The core idea is that the University of Missouri-St. Louis has opened a business incubator built around HPC services to provide a competitive edge for its tenants.
At the heart of IT Enterprises is a high-performance computing center, or HPC, an efficient and easily expandable network of servers capable of running a continual series of complex analytical jobs. It will be hired out to the incubator’s tenants, UMSL researchers and the community at large.
The center was developed at a cost of $10M, about half from the university and half from private donations. The HPC center includes resources as well as expert consultants, a group of eight faculty members from UMSL with computational expertise, that are available for a fee.

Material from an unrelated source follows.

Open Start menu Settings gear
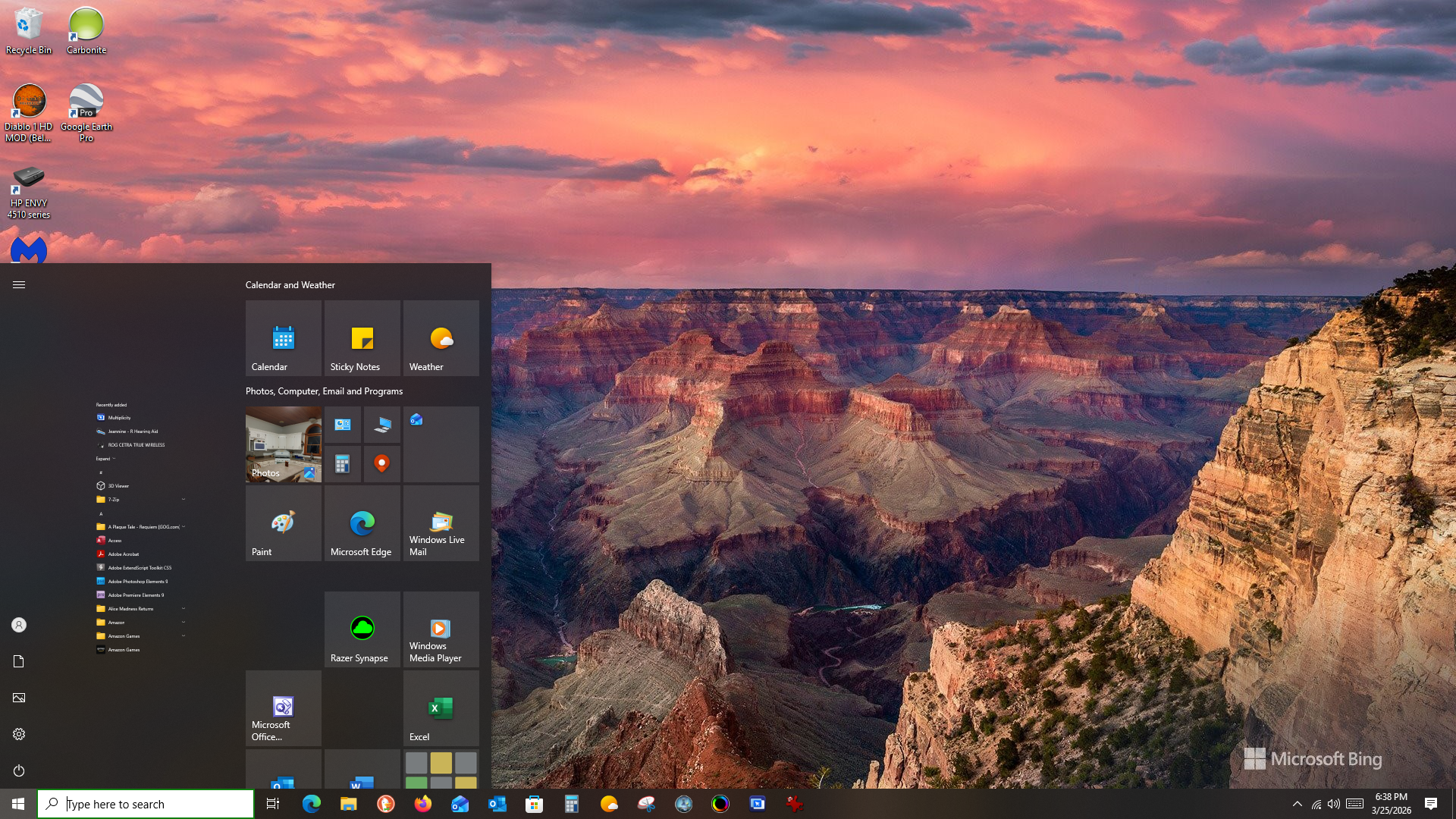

More on the center, and an interview with its chief architect, here.
>>Dakota State Proposing HPC Certificate Program
The Madison Daily Leader reported that Dakota State University has proposed creating a new high performance computing certificate program. The proposal was delivered last week to the South Dakota Board of Regents in Spearfish. The program comes on the heels of DSU receiving approval to create a minor in high performance computing earlier this year.
Cecelia Wittmeyer, vice president for academic affairs, explained:
“This is designed for professionals in the field who want to expand their knowledge in high-performance computing. The certificate is designed for those working in network management or network administration who want to expand their expertise.”
The school confirms the certificate program in this press release.
Kudos to to DSU and South Dakota for creating such a program. As the general workforce in HPC begins to age, it’s becoming more and more evident that we need to spend a significant amount of time formally educating the next generation.